Ballooshi, consider everything you know about the business incalibrating that level. Forget the CAPM formula for a moment, and put aside beta, Ke, and Kd.

Use discount rate as a proxy for true risk. What sort of risk factor would you put on this business?

Consider how long the company has been profitable, what its project length, recurring revenues, returning client rate, prospecting rate and all of those other critical factors are as you measure the risks.

Now think about returns. Is debt possible? What would that marginal rate of debt be? High most likely. But you don't have to be precise. Just estimate. It's almost certainly not 5%. Is it 8%? 10?12? Can you do any debt at all given no assets and unpredictable or nonexistent free cash flows?

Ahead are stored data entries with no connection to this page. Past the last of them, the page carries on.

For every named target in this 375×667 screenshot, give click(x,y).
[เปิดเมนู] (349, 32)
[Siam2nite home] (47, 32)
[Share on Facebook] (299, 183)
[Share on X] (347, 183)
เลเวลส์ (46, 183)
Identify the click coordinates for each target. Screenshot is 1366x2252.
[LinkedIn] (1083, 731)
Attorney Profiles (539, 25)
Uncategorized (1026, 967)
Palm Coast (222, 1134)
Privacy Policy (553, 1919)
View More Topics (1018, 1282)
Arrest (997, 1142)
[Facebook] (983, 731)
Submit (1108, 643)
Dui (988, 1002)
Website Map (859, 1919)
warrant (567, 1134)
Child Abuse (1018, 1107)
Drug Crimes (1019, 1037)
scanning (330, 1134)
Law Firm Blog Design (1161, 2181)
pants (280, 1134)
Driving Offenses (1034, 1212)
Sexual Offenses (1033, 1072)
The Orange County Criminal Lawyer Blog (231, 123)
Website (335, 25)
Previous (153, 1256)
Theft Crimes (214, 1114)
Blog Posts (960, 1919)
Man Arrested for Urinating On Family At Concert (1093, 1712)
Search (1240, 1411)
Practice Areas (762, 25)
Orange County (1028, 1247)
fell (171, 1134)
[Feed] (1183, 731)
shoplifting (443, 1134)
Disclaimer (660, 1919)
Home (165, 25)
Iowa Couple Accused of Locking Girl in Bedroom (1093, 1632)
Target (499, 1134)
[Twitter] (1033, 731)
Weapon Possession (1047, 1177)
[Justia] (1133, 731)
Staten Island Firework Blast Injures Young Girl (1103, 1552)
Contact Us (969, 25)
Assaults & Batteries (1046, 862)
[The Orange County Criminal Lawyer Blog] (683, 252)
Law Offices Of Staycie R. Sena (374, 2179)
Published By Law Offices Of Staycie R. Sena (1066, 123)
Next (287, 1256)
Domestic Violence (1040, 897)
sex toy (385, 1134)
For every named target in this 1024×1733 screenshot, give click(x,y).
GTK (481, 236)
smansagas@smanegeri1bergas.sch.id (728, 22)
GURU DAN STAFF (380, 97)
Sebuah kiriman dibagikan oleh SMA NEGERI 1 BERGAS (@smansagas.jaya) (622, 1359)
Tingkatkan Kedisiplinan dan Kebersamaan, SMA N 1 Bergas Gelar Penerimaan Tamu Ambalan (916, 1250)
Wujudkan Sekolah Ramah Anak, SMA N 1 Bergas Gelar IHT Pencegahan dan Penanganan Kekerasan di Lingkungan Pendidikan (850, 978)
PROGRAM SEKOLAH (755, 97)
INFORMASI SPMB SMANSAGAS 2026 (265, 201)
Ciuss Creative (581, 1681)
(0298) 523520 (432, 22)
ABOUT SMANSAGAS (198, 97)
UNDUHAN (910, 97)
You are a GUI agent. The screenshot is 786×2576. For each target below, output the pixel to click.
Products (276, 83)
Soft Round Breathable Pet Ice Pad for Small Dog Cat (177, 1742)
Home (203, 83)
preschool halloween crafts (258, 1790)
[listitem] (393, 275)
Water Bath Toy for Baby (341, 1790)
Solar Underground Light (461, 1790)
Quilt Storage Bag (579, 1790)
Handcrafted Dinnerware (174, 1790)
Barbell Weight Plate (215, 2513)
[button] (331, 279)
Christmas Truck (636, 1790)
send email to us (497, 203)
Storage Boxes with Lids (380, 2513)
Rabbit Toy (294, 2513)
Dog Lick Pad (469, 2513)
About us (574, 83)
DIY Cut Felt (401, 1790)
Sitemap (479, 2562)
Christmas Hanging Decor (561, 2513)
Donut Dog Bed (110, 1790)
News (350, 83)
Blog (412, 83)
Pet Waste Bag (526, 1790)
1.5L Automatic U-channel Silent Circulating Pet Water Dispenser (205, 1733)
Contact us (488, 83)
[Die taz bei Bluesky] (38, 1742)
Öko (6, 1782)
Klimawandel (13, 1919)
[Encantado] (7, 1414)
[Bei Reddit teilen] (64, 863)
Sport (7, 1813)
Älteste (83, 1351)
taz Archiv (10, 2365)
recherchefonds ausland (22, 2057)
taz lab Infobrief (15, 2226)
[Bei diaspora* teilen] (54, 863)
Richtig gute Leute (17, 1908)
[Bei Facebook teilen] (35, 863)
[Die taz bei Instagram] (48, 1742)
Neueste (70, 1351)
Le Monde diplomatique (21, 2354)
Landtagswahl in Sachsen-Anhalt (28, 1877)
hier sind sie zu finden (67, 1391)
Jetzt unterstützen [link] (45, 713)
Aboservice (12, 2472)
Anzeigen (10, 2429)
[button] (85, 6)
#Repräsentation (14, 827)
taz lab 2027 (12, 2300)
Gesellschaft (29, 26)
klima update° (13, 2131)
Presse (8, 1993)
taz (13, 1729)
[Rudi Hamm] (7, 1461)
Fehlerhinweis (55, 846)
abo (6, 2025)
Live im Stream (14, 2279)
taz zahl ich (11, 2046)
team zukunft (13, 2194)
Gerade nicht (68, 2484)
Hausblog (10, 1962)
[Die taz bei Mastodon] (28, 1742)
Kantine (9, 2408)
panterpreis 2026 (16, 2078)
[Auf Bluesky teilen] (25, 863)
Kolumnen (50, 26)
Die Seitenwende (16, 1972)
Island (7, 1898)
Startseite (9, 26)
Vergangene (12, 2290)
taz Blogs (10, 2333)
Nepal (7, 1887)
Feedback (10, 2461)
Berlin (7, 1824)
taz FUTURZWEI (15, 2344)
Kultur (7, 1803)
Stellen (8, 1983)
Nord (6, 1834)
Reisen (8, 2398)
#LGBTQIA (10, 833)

If the last, then WACC is Ke.

So what is Ke? Think about the returns froma real options perspective. There is a real chance your investment goes to $0. Is that a 1/3 chance? 50%?

What happens if everything goes well? There's a 2/3 chance it grows by 100% every year? But a 1/3 chance it goes to $0 in any year? You've just calculated your expected value from which to infer your Ke.

As a personal comment, knowing absolutely nothing about your company, I believe your discount rates should be coming out in the 30-40% range easily, and potentially higher.

 
GenghisKhanAs a personal comment, knowing absolutely nothing about your company, I believe your discount rates should be coming out in the 30-40% range easily, and potentially higher.

Newb here, so can someone please explain to me why the discount rate is so high?

 

GenghisKhan is exactly right, wish i had a SB for him.....You could also just calculate normal WACC and then add a DLOM of about 30% (empirical studies) or calculate the DLOM using a Black Scholes put pricing model.

OP, what is the 150K going to be used for? That may help decide some options in raising the funds. Some small PE shops may be interested but you would likely have to have a nice interest rate and a convertibility feature in order to give some upside due to the venture risk.